ABSTRACTDynamic tests (23 °C, pH ∼ 7.0) yielding relaxation times, λ, as a function of frequency and polymer concentration were performed to assess self‐assembly characteristics of biopolymers in aqueous solution. Reduction of λ‐values (slope) up to a critical frequency value (CFV) helps characterize structure formation. Proteins and octenyl succinic anhydrate (OSA)‐modified depolymerized waxy rice starch (DWxRc) show a well‐defined λ‐slope at all concentrations. Except for whey protein isolate (WPI, 0.184 g/L) and 7% OSA‐modified DWxRc (1.84 g/L), the λ‐values of the solutions are comparable (P > 0.05), indicating similar structures. Self‐assembly interaction of α‐lactalbumin (3.68 g/L) with OSA‐modified polysaccharides is observed with 18.4 g/L of 7% OSA‐modified DWxRc (CFV of 0.08 Hz), while WPI (3.68 g/L) exhibits self‐assembly with all polysaccharides and concentrations.
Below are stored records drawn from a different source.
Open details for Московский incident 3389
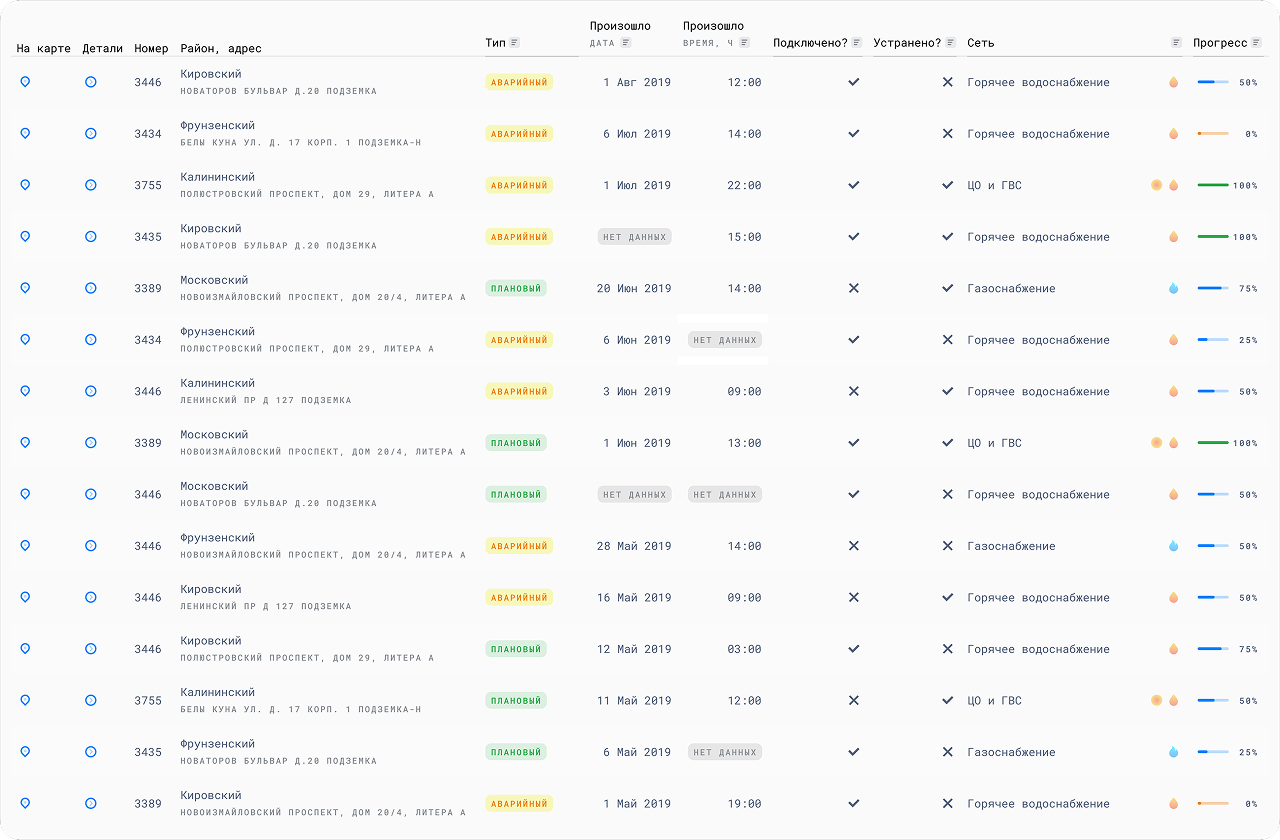This screenshot has height=840, width=1280. click(90, 288)
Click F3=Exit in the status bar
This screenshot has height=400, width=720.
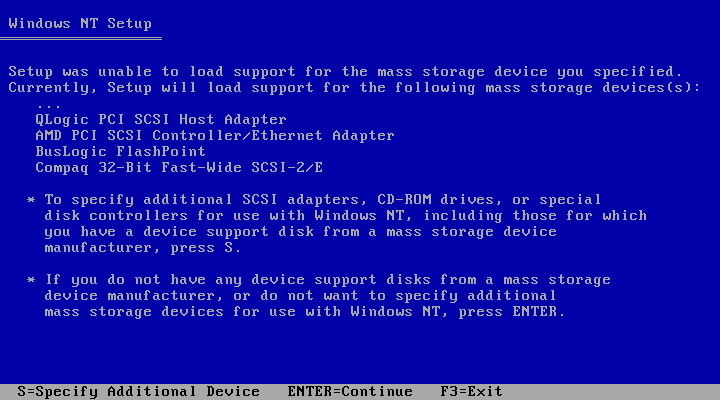(471, 391)
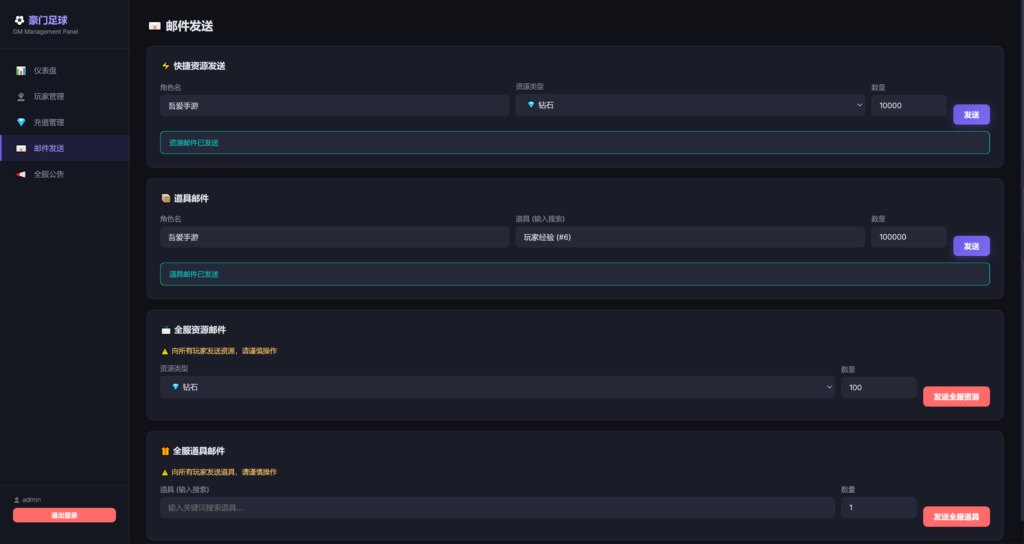The width and height of the screenshot is (1024, 544).
Task: Click the player management person icon
Action: [x=21, y=97]
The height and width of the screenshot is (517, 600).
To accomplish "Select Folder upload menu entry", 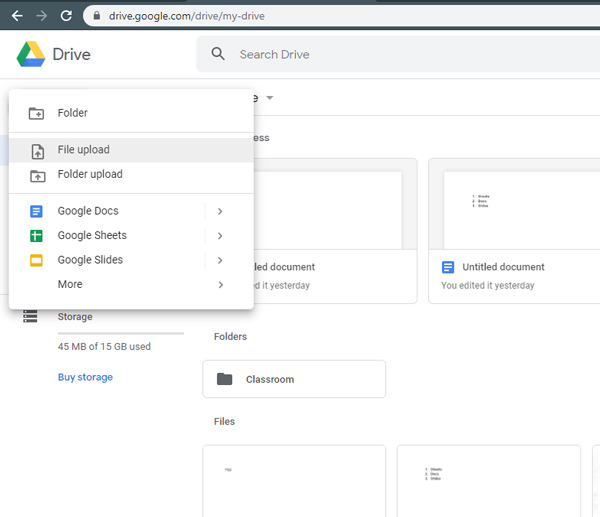I will click(x=90, y=174).
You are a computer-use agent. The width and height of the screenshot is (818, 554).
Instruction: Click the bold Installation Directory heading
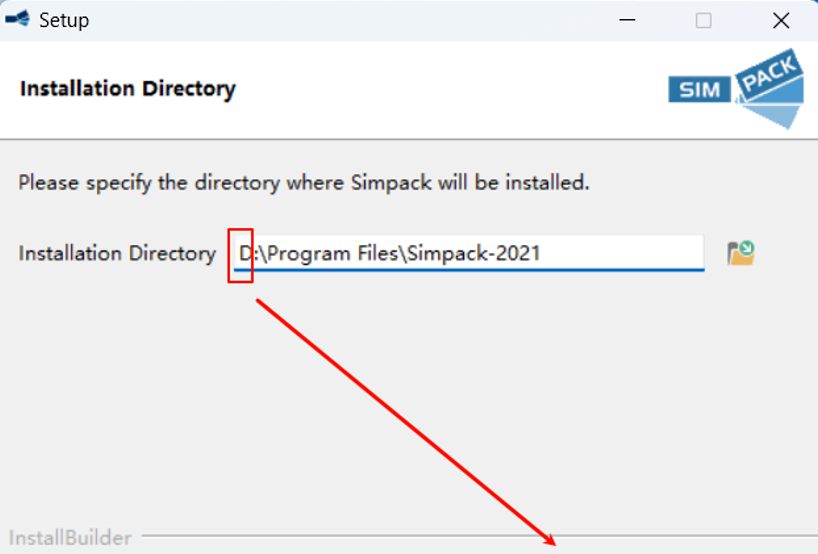(127, 88)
Transmission electron microscopy (TEM) of electrostatically precipitated proteins alone or in combination with OSA‐modified polysaccharides confirms that λ−slope and CFV values relate to shape, size, and shear stability of the assembled structures. © 2016 Wiley Periodicals, Inc. J. Appl. Polym. Sci. 2016, 133, 43603.